Inteligência Artificial

Publicado em:Mosaico, blog- abr 10, 2011 Nenhum comentário

Cinema sempre me emociona muito, mas poucos filmes me tocaram tão profundamente quanto Inteligência Artificial de Steven Spielberg. Já assisti diversas vezes e em todas elas desmoronei.

Ao mesclar robótica, a fábula de Pinóquio e o desejo do amor materno, Spielberg atestou sua genialidade enquanto cineasta e grande contador de estórias surpreendentes que nos contaminam do início ao fim.

O drama do menino “meca”, David, criado para amar a mãe que o programasse, a dor da descoberta da sua diferença, (sim ele não era humano e único como qualquer menino), e a sua obstinação de esperar uma eternidade por um dia de felicidade, onde finalmente foi acolhido no doce colo materno, vai no cerne de um dos sentimentos humanos mais profundos: o abandono!

Se é assim no cinema, imagina o estrago na formação da personalidade e psique das nossas crianças, as da vida real, abandonadas nas creches e semáforos das cidades brasileiras. Será que haverá alguma chance para elas? Que personagens urbanas surgirão criadas na adversidade da desestruturação familiar, ausência de escola, afeto, parâmetros humanísticos?

Um número a cada dia crescente e que faz a fama do país no exterior, além de Ronaldo Pelé e samba. Sim, também somos conhecidos lá fora pelos meninos da Candelária, referência ao extermínio dos meninos de rua  ocorrido no Rio em 1993. Triste fama, essa nossa, que já nos rendeu  dramas  e belíssimas músicas como Pivete e Brejo da Cruz.

E quase todo mundo tem alguma estória para contar.

Quando trabalhávamos no centro de Aracaju, tínhamos escritório por lá, conheci no sinal um menininho lindo de oito anos, moreno de cabelo loiro encaracolado e dentes super brancos que todo dia me pedia: -Tia me dá uma poly? (Poly para quem não sabe é uma lapiseira de desenho que trabalha com grafite). No corre e corre eu sempre esquecia da poly e ele lá inflexível me pedindo uma.
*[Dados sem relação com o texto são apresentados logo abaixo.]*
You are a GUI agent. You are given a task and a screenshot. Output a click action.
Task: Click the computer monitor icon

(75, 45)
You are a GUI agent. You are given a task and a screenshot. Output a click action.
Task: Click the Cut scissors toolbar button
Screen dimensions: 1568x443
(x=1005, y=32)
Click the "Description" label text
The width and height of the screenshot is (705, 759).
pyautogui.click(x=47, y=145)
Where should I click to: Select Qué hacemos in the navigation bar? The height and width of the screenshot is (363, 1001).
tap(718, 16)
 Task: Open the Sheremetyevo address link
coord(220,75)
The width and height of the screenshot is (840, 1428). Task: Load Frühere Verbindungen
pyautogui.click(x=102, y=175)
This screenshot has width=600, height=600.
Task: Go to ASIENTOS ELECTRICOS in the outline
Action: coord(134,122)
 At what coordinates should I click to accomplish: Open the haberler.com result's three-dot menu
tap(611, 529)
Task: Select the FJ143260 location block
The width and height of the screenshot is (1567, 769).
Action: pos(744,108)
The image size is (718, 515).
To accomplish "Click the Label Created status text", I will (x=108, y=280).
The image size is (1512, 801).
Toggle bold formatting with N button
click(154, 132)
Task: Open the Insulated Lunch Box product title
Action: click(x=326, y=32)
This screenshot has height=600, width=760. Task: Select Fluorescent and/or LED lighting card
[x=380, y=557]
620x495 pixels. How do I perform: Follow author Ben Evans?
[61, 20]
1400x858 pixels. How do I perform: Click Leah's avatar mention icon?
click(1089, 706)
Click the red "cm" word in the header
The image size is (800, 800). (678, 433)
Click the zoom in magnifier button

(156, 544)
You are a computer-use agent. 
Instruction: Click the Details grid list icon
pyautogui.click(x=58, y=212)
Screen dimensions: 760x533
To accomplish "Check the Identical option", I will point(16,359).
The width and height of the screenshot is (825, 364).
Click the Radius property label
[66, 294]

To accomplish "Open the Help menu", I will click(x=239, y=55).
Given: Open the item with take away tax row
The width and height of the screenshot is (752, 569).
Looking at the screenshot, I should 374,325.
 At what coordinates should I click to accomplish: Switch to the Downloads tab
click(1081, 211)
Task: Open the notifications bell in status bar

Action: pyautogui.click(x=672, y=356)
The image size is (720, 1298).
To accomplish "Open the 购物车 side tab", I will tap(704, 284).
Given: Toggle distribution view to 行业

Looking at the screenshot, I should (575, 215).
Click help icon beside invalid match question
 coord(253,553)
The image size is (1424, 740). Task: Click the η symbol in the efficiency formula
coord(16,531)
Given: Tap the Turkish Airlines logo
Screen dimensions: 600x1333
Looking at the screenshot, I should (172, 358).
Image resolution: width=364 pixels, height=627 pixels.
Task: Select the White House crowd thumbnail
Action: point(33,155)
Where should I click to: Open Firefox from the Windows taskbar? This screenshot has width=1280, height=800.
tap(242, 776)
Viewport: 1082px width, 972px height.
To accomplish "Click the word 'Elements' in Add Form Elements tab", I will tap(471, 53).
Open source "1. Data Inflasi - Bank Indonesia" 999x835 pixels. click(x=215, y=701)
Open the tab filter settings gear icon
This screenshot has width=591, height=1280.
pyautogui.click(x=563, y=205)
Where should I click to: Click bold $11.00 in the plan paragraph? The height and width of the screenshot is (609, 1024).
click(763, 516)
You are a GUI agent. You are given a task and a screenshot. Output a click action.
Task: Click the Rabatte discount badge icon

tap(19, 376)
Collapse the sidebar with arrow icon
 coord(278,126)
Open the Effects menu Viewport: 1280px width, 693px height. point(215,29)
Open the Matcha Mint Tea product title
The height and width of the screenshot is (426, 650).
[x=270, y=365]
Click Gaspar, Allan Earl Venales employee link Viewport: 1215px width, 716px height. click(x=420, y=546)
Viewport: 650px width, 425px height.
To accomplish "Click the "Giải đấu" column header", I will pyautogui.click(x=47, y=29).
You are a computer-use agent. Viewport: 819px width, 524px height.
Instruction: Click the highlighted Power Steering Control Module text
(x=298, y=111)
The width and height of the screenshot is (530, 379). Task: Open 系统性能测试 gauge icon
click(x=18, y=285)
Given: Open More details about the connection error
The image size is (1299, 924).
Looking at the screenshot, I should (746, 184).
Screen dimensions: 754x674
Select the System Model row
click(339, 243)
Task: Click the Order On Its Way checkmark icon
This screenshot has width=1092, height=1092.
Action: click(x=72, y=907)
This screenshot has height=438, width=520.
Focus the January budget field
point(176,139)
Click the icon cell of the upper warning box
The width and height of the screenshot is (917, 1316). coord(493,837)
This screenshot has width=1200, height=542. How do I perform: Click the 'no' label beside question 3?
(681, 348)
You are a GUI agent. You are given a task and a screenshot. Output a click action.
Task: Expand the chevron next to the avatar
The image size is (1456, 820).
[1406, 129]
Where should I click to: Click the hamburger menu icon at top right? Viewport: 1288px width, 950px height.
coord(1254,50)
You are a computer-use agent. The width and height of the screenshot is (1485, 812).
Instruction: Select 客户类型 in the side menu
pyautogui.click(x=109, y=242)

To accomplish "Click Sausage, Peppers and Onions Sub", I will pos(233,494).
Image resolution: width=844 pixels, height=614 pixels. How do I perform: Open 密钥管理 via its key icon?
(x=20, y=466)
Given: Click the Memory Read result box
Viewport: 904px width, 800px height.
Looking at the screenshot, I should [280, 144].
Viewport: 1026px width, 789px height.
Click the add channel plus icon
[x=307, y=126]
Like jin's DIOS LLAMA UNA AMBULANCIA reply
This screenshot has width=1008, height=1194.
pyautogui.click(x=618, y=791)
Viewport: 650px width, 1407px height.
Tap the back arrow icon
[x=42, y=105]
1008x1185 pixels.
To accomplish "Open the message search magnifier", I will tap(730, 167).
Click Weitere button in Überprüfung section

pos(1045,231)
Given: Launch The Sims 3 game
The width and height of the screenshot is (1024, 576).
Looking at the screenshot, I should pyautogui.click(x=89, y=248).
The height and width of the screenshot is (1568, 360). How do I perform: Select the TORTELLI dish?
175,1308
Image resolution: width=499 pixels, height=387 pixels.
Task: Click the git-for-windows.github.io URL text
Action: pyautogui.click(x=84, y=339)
O tempo foi passando e ficamos amigos, ele continuou pedindo a poly e acabou ganhando conselhos e uma escova de dentes. Era flagrante o estrago que os maus tratos da rua já faziam no lindo garotinho da poly. Mudamos de escritório e fomos encontrá-lo, tempos depois, em outro cruzamento nas Avenidas Treze de Julho com Saneamento. Já não pedia mais poly e sim dinheiro para voltar para casa e havia perdido o viço.

Novamente a vida e as alterações no trânsito da cidade modificaram nosso trajeto e anos depois reencontramos o Rafael, este é o seu nome, num domingo a noite, e já com dezessete anos. Um rapazinho limpador de pára brisa. Quando ouvi o tia já sabia que era ele, que também não nos pediu nada. Para que uma poly a essa altura do campeonato?

Esse é o drama e o futuro das nossas crianças que começa assim e termina na guerra civil carioca, quando são recrutados pelo crime organizado, sua única possibilidade de emprego e acesso a celulares, tênis e outros objetos do desejo.

Mas nem todos assistem impassíveis ao desenrolar dessa triste estória e pipocam no país  projetos de inclusão dessas crianças em programas profissionalizantes com a aprendizagem de ofícios, muitos deles através da arte que é um dos melhores atalhos para ascensão social. Basta olhar a trajetória de vários dos nossos artistas.